Connected Crony Capitalists at Exelon Help Themselves
Exelon, the Chicago-based utility giant had a problem last year. The company's profits came up short -- below the level needed to trigger huge bonuses for its executives. What did management in cahoots with its board of directors do? They fudged the books.
Elliot Blair Smith reports for Bloomberg News:
After Exelon Corp. (EXC) earned less than top executives needed to reach their annual cash bonus target last year, the board of directors provided a way to help bridge the gap: nonexistent profits.
The board tacked on six cents a share -- equal to $85 million -- that the Chicago-based power company never made, augmenting earnings solely for the purpose of calculating bonuses. Exelon said that it would have earned the sum except for a regulatory setback on electricity rates and that the pennies helped thousands of employees avoid smaller payouts.
The six cents helped executives receive their fourth above-target bonus in five years as the company's operating profits and its market value fell by more than half. Amid the slide, the board awarded more than $20 million in cash bonuses to top managers as tax-deductible "performance-based pay."
Exelon has tried to justify this maneuver by stating that the hypothetical (read that "fake") profit the board added to the 2012 bonus calculations this was made to offset unexpected rate decisions made by Illinois legislators that cut earnings by about six cents a share.

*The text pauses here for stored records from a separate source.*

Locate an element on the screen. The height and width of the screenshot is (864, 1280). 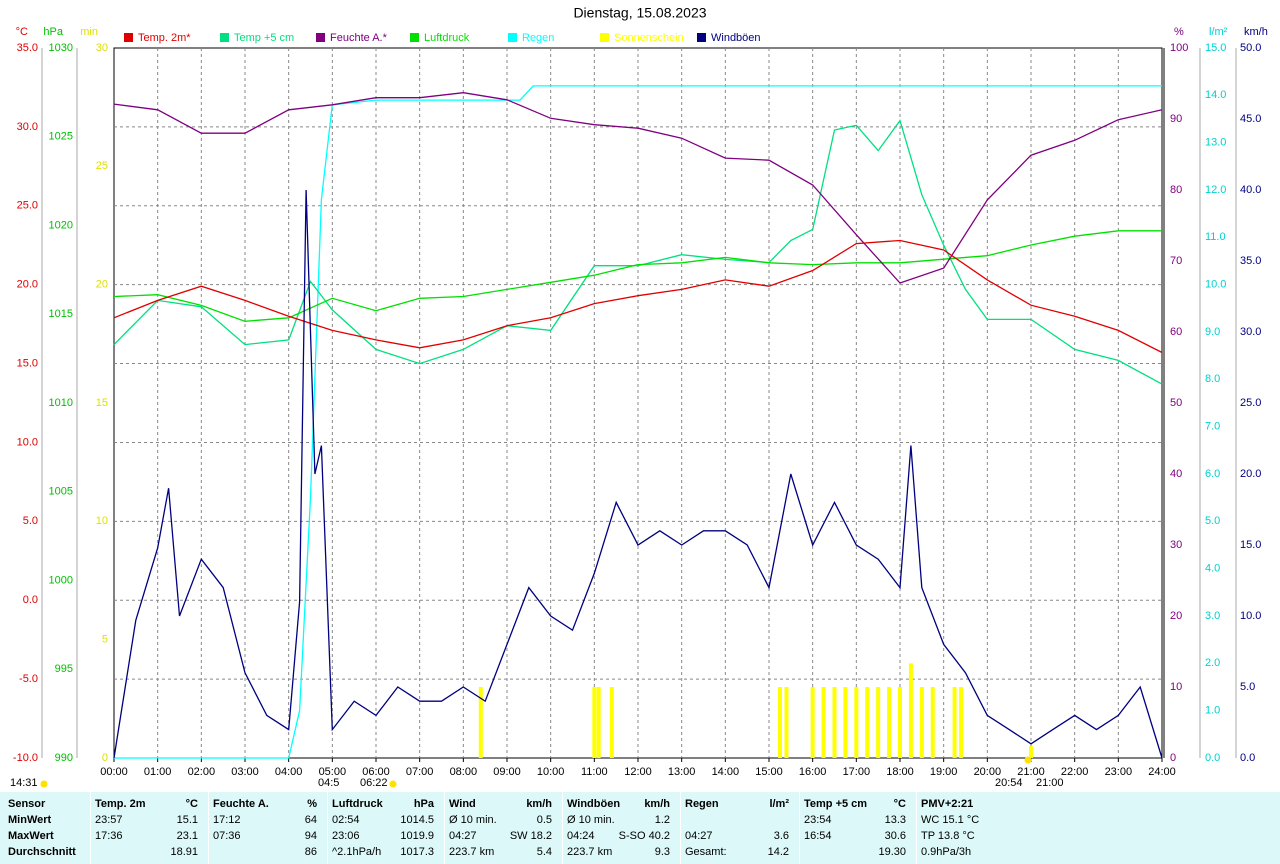
legend-label: Sonnenschein is located at coordinates (649, 38).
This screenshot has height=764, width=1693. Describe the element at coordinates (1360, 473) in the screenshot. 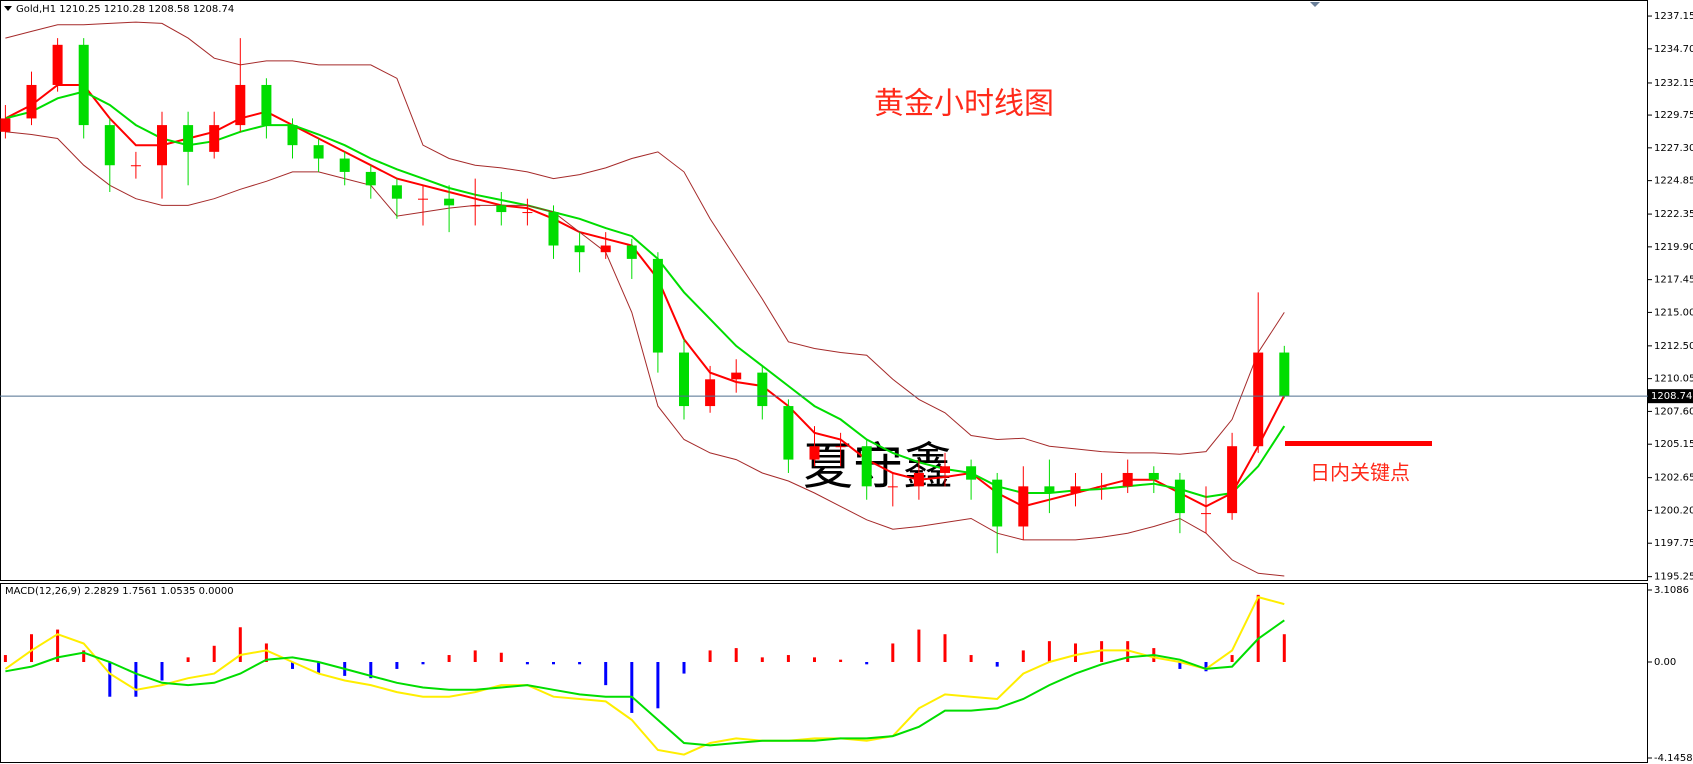

I see `annotation: 日内关键点` at that location.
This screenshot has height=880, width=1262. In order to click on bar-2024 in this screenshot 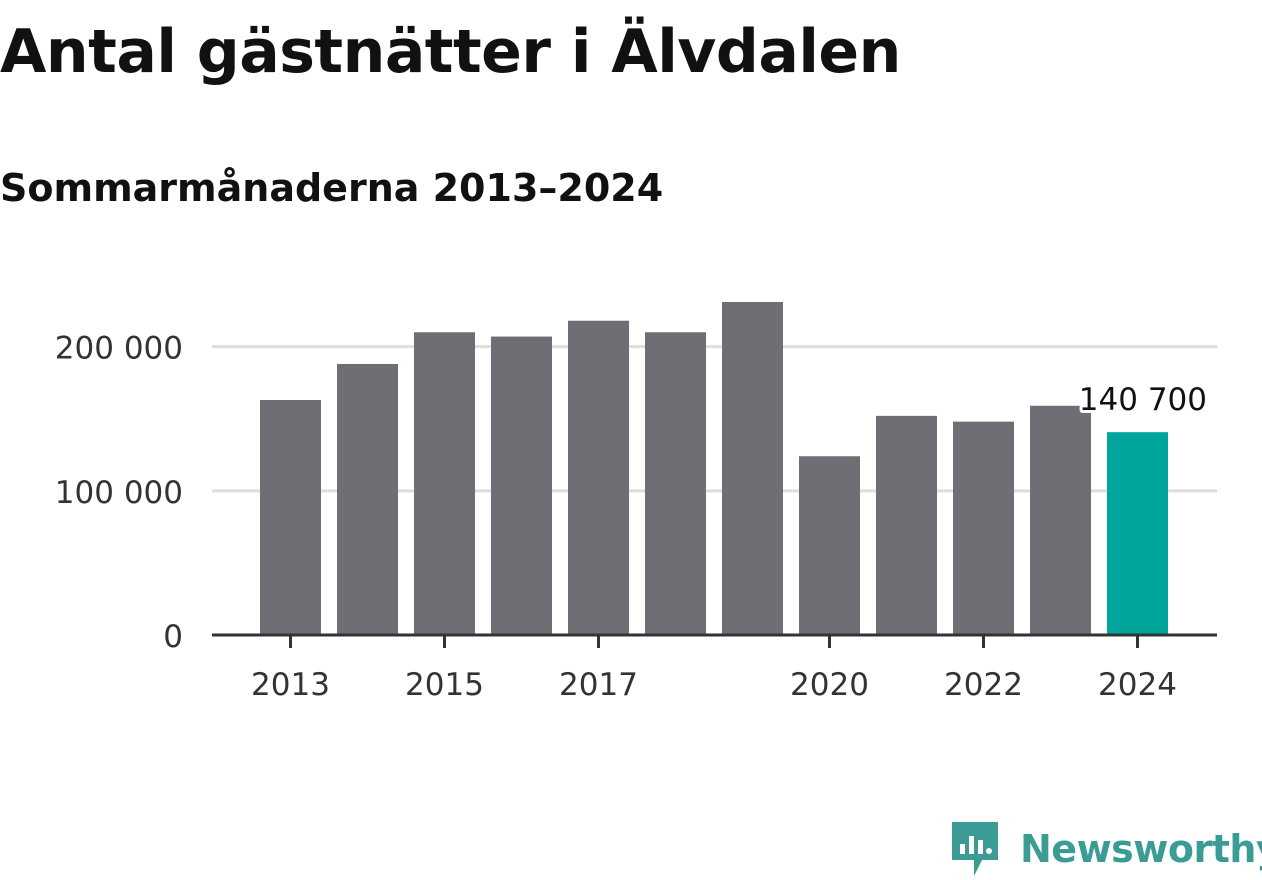, I will do `click(1138, 534)`.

So a factor that negatively impacted earnings goes down the "memory hole" in order to enrich executives? Imagine if every business engaged in such fantasy. Retailers often blame bad weather for poor results. Do they cook the books to ignore poor results? Is that legitimate? No, of course not. Every business has to take lumps every now and then-as do workers. It is called "free enterprise".
Exelon also tried to justify this action by saying that managers have quite a load "keeping the lights on, keeping cities illuminated". Isn't that their job?
And they are already well-compensated.
Former CEO John Rowe's incentive cash bonus grew almost 49 percent to $2.5 million from 2007 to 2011, his last full year in charge. His total annual compensation in 2011 was $11.7 million, 1 percent higher than in 2007. Rowe, who retired in March 2012, didn't respond to requests for comment.
The 68-year-old former executive collected more than $90 million in salary, bonuses and retirement pay through the end of his last five years with the company, filings show.
Sadly, there is nothing illegal about this action, according to IRS regulations. Sometimes what is most offensive is what is legal.
But it is certainly amoral at best and unethical. If Exelon was not filled with cronies and donors to Barack Obama he might be inclined to rail against such "fat cats".
But John Rowe was a major and early investor in the career of Barack Obama-and so were a group of executives and board members of Exelon. They are heavily invested in the destruction of the coal industry in America so that their company can enjoy outside profits from their nuclear powered utility. They would no longer face as much competition from utilities burning cheap coal. Exelon can charge higher prices to consumers (so maybe they won't have to rely on accounting shenanigans anymore).
I wrote about this cozy example of crony capitalism involving Exelon both at American Thinker and very recently for Capital Research, the highly-regarded think tank in Washington that focuses on free enterprise issues.